### Required work
Read through the data and report every line in which the word "agent" occurs.

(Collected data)
+ + + + + + +
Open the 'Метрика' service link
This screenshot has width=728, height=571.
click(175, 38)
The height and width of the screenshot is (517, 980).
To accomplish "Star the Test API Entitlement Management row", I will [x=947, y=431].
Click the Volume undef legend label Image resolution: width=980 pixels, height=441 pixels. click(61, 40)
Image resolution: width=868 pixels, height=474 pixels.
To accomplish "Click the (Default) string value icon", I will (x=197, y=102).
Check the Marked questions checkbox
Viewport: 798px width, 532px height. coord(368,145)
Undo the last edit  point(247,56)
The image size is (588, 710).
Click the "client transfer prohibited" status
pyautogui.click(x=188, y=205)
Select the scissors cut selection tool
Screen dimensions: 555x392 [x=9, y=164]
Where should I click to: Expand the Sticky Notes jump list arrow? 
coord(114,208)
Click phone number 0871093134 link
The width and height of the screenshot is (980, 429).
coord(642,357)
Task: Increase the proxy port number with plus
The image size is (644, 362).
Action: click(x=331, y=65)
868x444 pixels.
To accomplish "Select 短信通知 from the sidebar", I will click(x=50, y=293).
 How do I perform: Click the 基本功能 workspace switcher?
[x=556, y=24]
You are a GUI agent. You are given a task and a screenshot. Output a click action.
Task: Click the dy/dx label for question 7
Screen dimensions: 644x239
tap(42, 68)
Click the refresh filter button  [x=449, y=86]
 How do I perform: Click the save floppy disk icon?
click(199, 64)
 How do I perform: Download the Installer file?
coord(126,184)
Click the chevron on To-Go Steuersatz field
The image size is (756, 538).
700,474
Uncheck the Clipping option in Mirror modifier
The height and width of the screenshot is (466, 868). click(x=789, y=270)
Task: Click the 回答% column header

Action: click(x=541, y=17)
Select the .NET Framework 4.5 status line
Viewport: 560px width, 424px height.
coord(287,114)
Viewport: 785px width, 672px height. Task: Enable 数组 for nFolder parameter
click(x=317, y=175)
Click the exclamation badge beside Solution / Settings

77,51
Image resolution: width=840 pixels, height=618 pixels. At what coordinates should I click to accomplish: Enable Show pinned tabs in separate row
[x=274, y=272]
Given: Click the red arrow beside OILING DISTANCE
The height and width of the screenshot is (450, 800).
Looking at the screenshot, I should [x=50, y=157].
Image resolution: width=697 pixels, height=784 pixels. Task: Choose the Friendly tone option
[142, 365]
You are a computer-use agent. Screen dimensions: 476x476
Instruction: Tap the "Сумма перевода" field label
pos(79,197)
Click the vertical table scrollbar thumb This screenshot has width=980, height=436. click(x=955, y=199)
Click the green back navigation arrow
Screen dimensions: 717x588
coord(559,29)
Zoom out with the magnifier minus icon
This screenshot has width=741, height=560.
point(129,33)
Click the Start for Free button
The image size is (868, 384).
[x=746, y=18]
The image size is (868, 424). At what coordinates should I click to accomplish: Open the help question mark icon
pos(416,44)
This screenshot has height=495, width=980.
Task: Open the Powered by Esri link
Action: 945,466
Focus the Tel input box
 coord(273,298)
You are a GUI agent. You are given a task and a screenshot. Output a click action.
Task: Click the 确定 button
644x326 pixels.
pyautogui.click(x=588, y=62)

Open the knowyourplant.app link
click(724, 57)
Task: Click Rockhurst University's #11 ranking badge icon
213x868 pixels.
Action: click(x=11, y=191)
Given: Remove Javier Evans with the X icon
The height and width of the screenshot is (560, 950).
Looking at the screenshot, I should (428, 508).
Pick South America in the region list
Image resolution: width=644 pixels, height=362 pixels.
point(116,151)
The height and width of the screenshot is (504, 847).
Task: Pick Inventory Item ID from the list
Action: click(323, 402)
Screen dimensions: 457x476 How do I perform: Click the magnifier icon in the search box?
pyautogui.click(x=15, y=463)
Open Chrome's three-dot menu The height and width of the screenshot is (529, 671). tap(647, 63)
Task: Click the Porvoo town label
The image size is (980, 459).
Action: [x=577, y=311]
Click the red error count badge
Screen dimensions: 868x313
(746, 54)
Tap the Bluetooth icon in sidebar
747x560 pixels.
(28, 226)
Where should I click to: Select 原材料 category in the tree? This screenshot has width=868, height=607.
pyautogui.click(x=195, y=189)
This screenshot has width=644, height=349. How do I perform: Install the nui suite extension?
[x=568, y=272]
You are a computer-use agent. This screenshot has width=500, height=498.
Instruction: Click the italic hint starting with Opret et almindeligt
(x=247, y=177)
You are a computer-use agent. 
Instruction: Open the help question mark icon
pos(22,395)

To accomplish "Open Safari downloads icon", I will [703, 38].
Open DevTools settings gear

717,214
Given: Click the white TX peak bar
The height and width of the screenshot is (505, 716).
+ + + + + + +
### Solution for this problem
You are a GUI agent. You are given a task and a screenshot. Output a click action.
You are a computer-use agent. Screen dimensions: 476x476
You are a GUI agent. You are given a task and a screenshot. Output a click action.
You are a computer-use agent. This screenshot has width=500, height=498.
You are a computer-use agent. 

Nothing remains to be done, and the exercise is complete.